It happened six or seven weeks before, on a mundane shopping trip. He’d come to the mall, not one he would normally visit, to pick up an old watch from a specialist repair shop – he has his own small business, dealing in antiques. He’d been walking across the central atrium, watching the ground, when he saw the brass compass decoration set into the floor. He stopped short, mid-stride. One leg on north, one leg on east.

What?

Something …
something
… a forgotten word, a forgotten name, tickling the back of his mind. The sounds of the shoppers around him muted to a hush. Slowly he turned his head, taking in the proportions of the building, the arrangement of space. And then he looked up. And was flooded by the light of memory, falling down upon him from the dome.

A brick falling, a man’s face upturned.

A compass rose, his father’s hand.

Victor stood there for a long time with his head rocked back on his shoulders, quite still. His bladder cramped in fear. Because he knew: he would have to go up.

It took a week to work out how to get to the roof via the parking garage. Another week before he could bring himself to touch the glass. It was the worst vertigo he’d ever experienced: his head reeled; he shook as if the ligaments connecting the bones of his legs had perished away like old rubber. His bladder ached, although it was empty. And he made himself climb. And lie flat. And look. Because after a while – ten minutes, twenty – the memories came.

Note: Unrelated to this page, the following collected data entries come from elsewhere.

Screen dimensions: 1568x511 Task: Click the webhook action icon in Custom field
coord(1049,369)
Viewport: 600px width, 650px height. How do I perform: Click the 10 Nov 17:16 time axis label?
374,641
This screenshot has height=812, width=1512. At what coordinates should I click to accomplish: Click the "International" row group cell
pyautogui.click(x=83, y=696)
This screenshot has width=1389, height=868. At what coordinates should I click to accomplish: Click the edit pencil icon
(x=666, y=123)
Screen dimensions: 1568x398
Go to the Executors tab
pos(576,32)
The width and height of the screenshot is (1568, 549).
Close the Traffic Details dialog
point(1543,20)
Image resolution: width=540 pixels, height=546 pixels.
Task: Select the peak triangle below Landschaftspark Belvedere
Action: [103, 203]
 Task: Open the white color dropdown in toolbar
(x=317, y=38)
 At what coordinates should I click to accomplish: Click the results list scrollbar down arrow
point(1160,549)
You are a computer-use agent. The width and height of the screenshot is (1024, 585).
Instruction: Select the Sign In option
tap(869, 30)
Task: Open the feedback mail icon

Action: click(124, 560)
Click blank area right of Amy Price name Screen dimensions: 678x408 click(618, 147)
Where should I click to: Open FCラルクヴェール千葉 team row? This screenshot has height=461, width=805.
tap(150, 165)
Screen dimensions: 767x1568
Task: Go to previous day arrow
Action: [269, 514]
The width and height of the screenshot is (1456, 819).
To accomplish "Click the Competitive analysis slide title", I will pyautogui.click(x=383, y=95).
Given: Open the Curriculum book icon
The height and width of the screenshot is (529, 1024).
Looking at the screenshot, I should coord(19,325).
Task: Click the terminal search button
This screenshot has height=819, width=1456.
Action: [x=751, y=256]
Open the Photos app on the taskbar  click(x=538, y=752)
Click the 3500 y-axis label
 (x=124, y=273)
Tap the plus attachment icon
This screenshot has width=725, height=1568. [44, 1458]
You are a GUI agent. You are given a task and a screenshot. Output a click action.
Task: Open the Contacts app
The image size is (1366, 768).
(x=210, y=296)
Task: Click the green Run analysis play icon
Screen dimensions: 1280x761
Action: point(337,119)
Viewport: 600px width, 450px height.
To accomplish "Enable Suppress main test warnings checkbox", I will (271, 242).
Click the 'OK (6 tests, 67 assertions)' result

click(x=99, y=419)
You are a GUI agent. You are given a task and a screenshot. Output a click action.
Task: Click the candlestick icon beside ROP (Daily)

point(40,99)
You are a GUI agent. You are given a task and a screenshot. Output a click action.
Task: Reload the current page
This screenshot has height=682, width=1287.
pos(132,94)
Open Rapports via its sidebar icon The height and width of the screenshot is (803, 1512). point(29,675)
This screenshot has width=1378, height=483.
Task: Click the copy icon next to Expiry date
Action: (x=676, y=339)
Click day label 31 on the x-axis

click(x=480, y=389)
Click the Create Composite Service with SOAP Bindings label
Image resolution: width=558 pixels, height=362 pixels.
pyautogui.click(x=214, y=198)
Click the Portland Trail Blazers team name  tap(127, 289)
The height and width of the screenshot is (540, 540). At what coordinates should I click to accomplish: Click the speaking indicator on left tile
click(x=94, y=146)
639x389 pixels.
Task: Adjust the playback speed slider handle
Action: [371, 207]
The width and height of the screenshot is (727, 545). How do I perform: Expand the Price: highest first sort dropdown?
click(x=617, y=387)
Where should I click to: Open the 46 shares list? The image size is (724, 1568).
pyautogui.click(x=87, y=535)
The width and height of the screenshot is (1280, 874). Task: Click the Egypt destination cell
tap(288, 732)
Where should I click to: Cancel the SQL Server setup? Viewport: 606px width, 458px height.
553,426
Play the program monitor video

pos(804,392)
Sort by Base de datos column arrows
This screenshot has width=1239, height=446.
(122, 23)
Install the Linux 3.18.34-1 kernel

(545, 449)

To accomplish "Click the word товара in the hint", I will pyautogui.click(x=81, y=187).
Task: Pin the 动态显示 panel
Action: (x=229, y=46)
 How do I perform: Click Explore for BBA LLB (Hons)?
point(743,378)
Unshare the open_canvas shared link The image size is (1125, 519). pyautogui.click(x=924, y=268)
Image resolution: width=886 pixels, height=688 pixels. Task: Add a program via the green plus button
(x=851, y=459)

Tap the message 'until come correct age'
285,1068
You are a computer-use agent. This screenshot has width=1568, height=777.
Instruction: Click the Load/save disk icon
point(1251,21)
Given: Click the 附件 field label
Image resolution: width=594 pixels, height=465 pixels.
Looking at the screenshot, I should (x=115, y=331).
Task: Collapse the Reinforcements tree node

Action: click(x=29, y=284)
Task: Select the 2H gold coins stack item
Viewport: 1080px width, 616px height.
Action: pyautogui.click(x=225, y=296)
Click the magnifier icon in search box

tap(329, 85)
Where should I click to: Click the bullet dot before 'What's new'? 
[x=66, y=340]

It’s easier now. He’s come here seven or eight times, and each time, the images shift a little further into focus. Still the forms are blurred; they lack the crisp focus of a ten-year-old’s vision. Probably they always will. Parts of the story are missing. Where is the moment of impact, the brick connecting? That he cannot see, yet.

And when he does? Perhaps then the glass will melt away, and release him.

“Hey!”

Victor sits up with a jerk. The voice is from outside his head, from below.

“Hey!”

Down on the concrete apron, a guy in a red security-guard uniform is staring up at him from the base of the dome, palms planted on the glass.

“Hey,” says Victor.

The man gestures. “Come down off there.”

He taps his baton against the glass, and Victor grunts in alarm. He tries to lift his hand, lift a foot, but he’s stuck; if he pulls away from the surface now he’ll start trembling, he’ll skitter right off.

The guard seems undecided. He takes a step away, then towards the glass, shuffling his feet closer while leaning back to keep Victor in view. He heaves a breath, making a decision, and then launches himself up. He’s dextrous, finding handholds and pulling himself up the slope without pause. Then he’s right up close, panting slightly. He’s much younger than Victor had realised – a skinny teenager with a cocky stance. Hands on his hips, where a baton and radio also hang. The uniform is painfully bright against his dark skin.

“You know,” Victor says carefully, “this is terribly dangerous.”

But the kid is distracted: he’s seen the view, and for a moment the seriousness of his mission is lost in tree-top elation. He laughs, spins on his heel. He’s moving too fast for Victor’s liking, everything twisting and jutting in different directions: baton, chin, elbows. Disturbing the equilibrium Victor has so painstakingly obtained.

“Go down,” Victor says. “Please. This is not safe.”

The boy jumps in place, flings out his arms and legs and stares at Victor, wide-eyed with comical panic.

“What?”

The guard repeats the gesture with more emphasis, spreading his fingers and raising his eyebrows: get it?

Oh, right. Victor recognises the caricature: a man splayed, like something caught on a car windscreen. “Right. That’s me.” He raises his hands cautiously, echoing the pose. “So you saw me from down there.”

“Oh, I saw you.” The boy has a winning smile. “But now tell me.” He scuffs the toe of his boot against the glass. Even in the paramilitary boots, his ankles look stalk-like, the trousers blousing out of their tops. “Tell me, seriously. What are you doing up here?”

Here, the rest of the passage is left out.